Problem description
Report each line of the entries below that includes "agent".

---- Dataset records

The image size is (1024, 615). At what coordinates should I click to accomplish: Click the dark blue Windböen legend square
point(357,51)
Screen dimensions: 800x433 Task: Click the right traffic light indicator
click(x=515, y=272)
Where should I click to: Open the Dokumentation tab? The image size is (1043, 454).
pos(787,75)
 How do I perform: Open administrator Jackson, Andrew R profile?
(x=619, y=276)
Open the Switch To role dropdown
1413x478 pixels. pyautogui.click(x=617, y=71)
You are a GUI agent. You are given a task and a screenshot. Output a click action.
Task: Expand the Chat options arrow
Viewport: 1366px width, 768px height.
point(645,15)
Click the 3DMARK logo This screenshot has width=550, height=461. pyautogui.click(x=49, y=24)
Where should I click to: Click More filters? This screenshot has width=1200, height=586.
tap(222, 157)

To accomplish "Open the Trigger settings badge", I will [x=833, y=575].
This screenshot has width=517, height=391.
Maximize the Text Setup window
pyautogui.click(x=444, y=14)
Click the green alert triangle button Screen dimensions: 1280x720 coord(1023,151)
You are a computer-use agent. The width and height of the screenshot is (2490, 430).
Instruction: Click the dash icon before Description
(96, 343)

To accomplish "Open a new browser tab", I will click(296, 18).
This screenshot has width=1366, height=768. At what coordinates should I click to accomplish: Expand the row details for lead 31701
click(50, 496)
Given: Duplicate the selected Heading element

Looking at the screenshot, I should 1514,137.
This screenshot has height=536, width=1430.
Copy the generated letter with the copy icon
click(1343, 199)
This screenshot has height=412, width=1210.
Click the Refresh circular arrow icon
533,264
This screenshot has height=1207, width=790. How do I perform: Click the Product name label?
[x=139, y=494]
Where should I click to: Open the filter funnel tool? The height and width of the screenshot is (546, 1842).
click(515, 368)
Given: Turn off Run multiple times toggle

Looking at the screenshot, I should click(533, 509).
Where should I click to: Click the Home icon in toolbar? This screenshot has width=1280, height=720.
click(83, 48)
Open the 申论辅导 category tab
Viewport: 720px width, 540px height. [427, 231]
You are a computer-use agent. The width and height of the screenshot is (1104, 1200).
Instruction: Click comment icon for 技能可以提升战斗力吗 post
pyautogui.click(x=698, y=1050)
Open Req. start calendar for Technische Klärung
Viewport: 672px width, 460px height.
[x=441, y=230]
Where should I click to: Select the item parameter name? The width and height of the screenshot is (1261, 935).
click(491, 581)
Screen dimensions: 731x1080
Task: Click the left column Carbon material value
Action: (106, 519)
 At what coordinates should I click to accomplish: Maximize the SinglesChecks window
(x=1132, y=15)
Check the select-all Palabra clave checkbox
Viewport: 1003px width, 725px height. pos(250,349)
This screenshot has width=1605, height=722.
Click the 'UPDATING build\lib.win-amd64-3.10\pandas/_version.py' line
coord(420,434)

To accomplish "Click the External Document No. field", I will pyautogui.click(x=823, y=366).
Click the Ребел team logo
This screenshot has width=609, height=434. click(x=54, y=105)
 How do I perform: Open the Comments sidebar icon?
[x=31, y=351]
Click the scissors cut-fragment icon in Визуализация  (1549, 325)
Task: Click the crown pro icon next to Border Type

--------

Result
You are a GUI agent. You are given a task and a screenshot. Output a click action.
You are a computer-use agent. The width and height of the screenshot is (2490, 430).
You are a computer-use agent. The width and height of the screenshot is (1104, 1200).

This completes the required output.